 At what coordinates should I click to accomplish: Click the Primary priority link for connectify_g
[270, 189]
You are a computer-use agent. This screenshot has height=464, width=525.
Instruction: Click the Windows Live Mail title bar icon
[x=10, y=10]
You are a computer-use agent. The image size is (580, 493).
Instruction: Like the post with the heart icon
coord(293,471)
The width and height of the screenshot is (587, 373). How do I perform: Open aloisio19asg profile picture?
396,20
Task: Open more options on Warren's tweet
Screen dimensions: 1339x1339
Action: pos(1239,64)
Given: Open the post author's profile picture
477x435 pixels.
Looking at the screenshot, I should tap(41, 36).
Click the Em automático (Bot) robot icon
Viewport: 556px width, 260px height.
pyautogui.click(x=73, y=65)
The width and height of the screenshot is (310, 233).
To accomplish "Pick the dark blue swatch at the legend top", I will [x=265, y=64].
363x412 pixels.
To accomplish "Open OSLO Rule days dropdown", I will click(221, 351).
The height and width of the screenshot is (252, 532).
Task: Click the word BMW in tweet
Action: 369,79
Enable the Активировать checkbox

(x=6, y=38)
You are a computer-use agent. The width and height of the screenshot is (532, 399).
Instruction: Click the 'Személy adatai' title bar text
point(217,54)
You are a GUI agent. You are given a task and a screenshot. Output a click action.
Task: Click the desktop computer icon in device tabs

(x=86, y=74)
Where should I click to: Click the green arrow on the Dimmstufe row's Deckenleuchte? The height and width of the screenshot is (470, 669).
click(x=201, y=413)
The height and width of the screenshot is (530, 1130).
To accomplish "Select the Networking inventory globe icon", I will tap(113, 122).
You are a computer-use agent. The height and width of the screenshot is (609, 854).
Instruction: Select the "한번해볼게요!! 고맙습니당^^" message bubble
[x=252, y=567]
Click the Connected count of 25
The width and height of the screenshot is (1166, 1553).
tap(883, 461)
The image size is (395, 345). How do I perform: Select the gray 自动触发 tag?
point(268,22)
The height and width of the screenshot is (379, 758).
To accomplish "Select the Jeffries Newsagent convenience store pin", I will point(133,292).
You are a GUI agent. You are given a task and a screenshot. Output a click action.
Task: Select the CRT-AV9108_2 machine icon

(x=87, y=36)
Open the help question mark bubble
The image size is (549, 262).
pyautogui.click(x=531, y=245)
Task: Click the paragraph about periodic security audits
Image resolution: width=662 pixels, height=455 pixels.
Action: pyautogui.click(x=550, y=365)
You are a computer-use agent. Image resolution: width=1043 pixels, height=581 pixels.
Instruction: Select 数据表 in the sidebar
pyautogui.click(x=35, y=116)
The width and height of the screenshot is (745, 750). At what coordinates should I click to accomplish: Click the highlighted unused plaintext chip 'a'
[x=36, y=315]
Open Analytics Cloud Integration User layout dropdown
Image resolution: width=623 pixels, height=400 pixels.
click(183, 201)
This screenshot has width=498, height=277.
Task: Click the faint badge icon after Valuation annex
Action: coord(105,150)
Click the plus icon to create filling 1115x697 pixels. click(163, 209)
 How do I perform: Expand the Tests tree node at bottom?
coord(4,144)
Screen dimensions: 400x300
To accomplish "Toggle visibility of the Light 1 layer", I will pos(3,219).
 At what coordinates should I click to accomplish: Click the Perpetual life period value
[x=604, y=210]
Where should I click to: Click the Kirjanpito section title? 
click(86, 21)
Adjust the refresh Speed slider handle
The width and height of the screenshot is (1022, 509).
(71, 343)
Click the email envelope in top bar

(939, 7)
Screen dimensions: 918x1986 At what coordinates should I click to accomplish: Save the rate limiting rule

» **WORK REQUIRED**
The full listing, top to bottom: write it out again exactly.

» **RESULT**
 At what coordinates should I click to accomplish: Click the Primary priority link for connectify_g
[270, 189]
You are a computer-use agent. This screenshot has height=464, width=525.
Instruction: Click the Windows Live Mail title bar icon
[x=10, y=10]
You are a computer-use agent. The image size is (580, 493).
Instruction: Like the post with the heart icon
coord(293,471)
The width and height of the screenshot is (587, 373). How do I perform: Open aloisio19asg profile picture?
396,20
Task: Open more options on Warren's tweet
Screen dimensions: 1339x1339
Action: pos(1239,64)
Given: Open the post author's profile picture
477x435 pixels.
Looking at the screenshot, I should tap(41, 36).
Click the Em automático (Bot) robot icon
Viewport: 556px width, 260px height.
pyautogui.click(x=73, y=65)
The width and height of the screenshot is (310, 233).
To accomplish "Pick the dark blue swatch at the legend top", I will [x=265, y=64].
363x412 pixels.
To accomplish "Open OSLO Rule days dropdown", I will click(221, 351).
The height and width of the screenshot is (252, 532).
Task: Click the word BMW in tweet
Action: 369,79
Enable the Активировать checkbox

(x=6, y=38)
You are a computer-use agent. The width and height of the screenshot is (532, 399).
Instruction: Click the 'Személy adatai' title bar text
point(217,54)
You are a GUI agent. You are given a task and a screenshot. Output a click action.
Task: Click the desktop computer icon in device tabs

(x=86, y=74)
Where should I click to: Click the green arrow on the Dimmstufe row's Deckenleuchte? The height and width of the screenshot is (470, 669).
click(x=201, y=413)
The height and width of the screenshot is (530, 1130).
To accomplish "Select the Networking inventory globe icon", I will tap(113, 122).
You are a computer-use agent. The height and width of the screenshot is (609, 854).
Instruction: Select the "한번해볼게요!! 고맙습니당^^" message bubble
[x=252, y=567]
Click the Connected count of 25
The width and height of the screenshot is (1166, 1553).
tap(883, 461)
The image size is (395, 345). How do I perform: Select the gray 自动触发 tag?
point(268,22)
The height and width of the screenshot is (379, 758).
To accomplish "Select the Jeffries Newsagent convenience store pin", I will point(133,292).
You are a GUI agent. You are given a task and a screenshot. Output a click action.
Task: Select the CRT-AV9108_2 machine icon

(x=87, y=36)
Open the help question mark bubble
The image size is (549, 262).
pyautogui.click(x=531, y=245)
Task: Click the paragraph about periodic security audits
Image resolution: width=662 pixels, height=455 pixels.
Action: pyautogui.click(x=550, y=365)
You are a computer-use agent. Image resolution: width=1043 pixels, height=581 pixels.
Instruction: Select 数据表 in the sidebar
pyautogui.click(x=35, y=116)
The width and height of the screenshot is (745, 750). At what coordinates should I click to accomplish: Click the highlighted unused plaintext chip 'a'
[x=36, y=315]
Open Analytics Cloud Integration User layout dropdown
Image resolution: width=623 pixels, height=400 pixels.
click(183, 201)
This screenshot has width=498, height=277.
Task: Click the faint badge icon after Valuation annex
Action: coord(105,150)
Click the plus icon to create filling 1115x697 pixels. click(163, 209)
 How do I perform: Expand the Tests tree node at bottom?
coord(4,144)
Screen dimensions: 400x300
To accomplish "Toggle visibility of the Light 1 layer", I will pos(3,219).
 At what coordinates should I click to accomplish: Click the Perpetual life period value
[x=604, y=210]
Where should I click to: Click the Kirjanpito section title? 
click(86, 21)
Adjust the refresh Speed slider handle
The width and height of the screenshot is (1022, 509).
(71, 343)
Click the email envelope in top bar

(939, 7)
Screen dimensions: 918x1986 At what coordinates should I click to accomplish: Save the rate limiting rule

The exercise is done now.